Есть целомудренные чары -

Высокий лад, глубокий мир,

Далеко от эфирных лир

Мной установленные лары.

У тщательно обмытых ниш

В часы внимательных закатов

Я слушаю моих пенатов

Всегда восторженную тишь[34].

А. Ахматова полагала, что у Мандельштама нет учителя. «…Кто скажет, откуда донеслась до нас эта новая божественная гармония, которую называют стихами Осипа Мандельштама?» - спрашивала она. Между тем одного из учителей его можно назвать без колебаний. Это Тютчев. Уже «Silentium» затрагивает тему, когда-то разработанную в тютчевском стихотворении о безмолвии. Оба поэта родственно интерпретировали такие образы, как сон, хаос, «хор среди пустоты», схоже передавали лирическое «я», поглощенное космосом и ревущим морем[35].

Определяя специфику эстетики поэта, нужно обозначить две принципиальные особенности построения любого художественного мира, что является источником его образов и как он их субъективно реализует? Осмысляя эти вопросы, можно определить происхождение творческой энергии, указать на ту смысловую стихию, которая передается конкретными образами, и охарактеризовать механизм формирования эстетической реакции.

В эстетике Мандельштама такими источниками творчества представляются мировая культура и стихия языка или, точнее, стихия живого языка – речи. Культурологические образы пронизывают весь поэтический мир Мандельштама, являются категорией формообразующей для его лирического «я».

Исходной предпосылкой эстетики Мандельштама-акмеиста служила память о поэтических текстах прошедших эпох и их узнавание – или переосмысленное повторение – в цитатах, зачастую преображенных и зашифрованных. Многие критики считали акмеизм – в том числе и мандельштамовскую поэзию – консервативным неоклассическим (или «ложноклассическим») направлением. Однако сами акмеисты возводили слово «классический» к латинскому «classicum», что означает «сигнал боевого горна». А Мандельштам, который определял в статье «Слово и культура» классику не как то, что уже было, а как то, что должно быть, противопоставлял неувядающую новизну «серебряной трубы Катулла» (древнеримского поэта) двухтысячелетней давности быстро устаревающим футуристическим загадкам: И не одно сокровище, быть может, / Минуя внуков, к правнукам уйдет, / И снова скальд чужую песню сложит / И как свою ее произнесет (Я не слыхал рассказов Оссиана.., 1914).

Мандельштам стремился свое поэтическое существование сличить с неизгладимым следом, оставленным его великими предшественниками, и результат этого сличения предъявить далекому читателю уже в потомстве, «провиденциальному собеседнику»[36]. Тем самым снималось противоречие между прошлым, настоящим и будущим.
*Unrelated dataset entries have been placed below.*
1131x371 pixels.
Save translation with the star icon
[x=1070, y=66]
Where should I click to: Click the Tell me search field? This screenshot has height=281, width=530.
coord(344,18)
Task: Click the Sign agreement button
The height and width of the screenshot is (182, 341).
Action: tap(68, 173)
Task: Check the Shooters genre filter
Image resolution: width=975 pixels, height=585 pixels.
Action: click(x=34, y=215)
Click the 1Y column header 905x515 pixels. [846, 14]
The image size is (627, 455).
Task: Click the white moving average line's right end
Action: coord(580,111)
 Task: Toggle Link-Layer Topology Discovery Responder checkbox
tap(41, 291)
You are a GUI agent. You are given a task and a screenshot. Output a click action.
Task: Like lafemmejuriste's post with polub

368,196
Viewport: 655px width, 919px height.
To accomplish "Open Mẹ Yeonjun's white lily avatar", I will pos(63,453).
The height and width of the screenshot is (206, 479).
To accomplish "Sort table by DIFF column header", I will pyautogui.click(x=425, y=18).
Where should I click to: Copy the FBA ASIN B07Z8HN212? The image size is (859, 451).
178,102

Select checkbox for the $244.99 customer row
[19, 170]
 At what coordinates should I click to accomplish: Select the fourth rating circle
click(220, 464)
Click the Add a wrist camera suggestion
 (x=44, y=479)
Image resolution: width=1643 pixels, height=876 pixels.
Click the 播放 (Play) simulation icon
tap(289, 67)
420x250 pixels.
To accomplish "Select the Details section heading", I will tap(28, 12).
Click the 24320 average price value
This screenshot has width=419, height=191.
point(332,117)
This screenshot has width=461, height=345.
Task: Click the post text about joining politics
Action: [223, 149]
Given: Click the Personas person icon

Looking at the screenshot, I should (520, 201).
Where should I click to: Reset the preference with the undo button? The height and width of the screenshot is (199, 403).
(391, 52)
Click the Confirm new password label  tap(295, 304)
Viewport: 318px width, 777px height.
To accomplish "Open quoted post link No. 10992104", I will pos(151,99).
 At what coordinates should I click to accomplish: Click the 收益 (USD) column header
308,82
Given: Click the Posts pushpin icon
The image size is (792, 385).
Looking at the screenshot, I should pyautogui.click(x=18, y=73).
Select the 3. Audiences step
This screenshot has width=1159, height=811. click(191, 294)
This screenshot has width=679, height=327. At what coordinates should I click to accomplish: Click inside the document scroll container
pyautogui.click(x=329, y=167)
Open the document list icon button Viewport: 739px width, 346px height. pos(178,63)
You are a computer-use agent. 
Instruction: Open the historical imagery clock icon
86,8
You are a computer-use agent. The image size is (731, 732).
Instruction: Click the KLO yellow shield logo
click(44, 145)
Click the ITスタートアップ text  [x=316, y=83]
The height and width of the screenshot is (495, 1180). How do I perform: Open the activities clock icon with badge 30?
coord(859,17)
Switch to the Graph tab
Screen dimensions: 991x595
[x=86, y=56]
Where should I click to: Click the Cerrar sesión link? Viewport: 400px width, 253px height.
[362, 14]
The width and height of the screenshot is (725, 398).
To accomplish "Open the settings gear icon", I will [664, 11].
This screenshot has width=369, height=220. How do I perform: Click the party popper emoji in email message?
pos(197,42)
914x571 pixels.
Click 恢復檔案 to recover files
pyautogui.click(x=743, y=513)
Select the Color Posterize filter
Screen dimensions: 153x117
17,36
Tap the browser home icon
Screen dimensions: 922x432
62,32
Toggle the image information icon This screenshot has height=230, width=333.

Поэзия Мандельштама могла облекаться в ясные классические формы, отсылающей к искусству былых эпох. Но одновременно в ней всегда таилась взрывная сила сверхсовременных, авангардных художественных приемов, которые наделяли устойчивые традиционные образы новыми и неожиданными значениями. Угадать эти значения и предстояло «идеальному читателю» будущего. При всей безупречной, классической логике своей «архитектуры», смысл мандельштамовского текста столь же непредсказуем, как и ключ загадки. В центре образного языка Мандельштама – спрятанные в подтекст сложные аналогии между порой далекими друг от друга явлениями. И разглядеть эти аналогии под силу, только очень подготовленному читателю, который живет в том же культурном пространстве, что и сам Мандельштам.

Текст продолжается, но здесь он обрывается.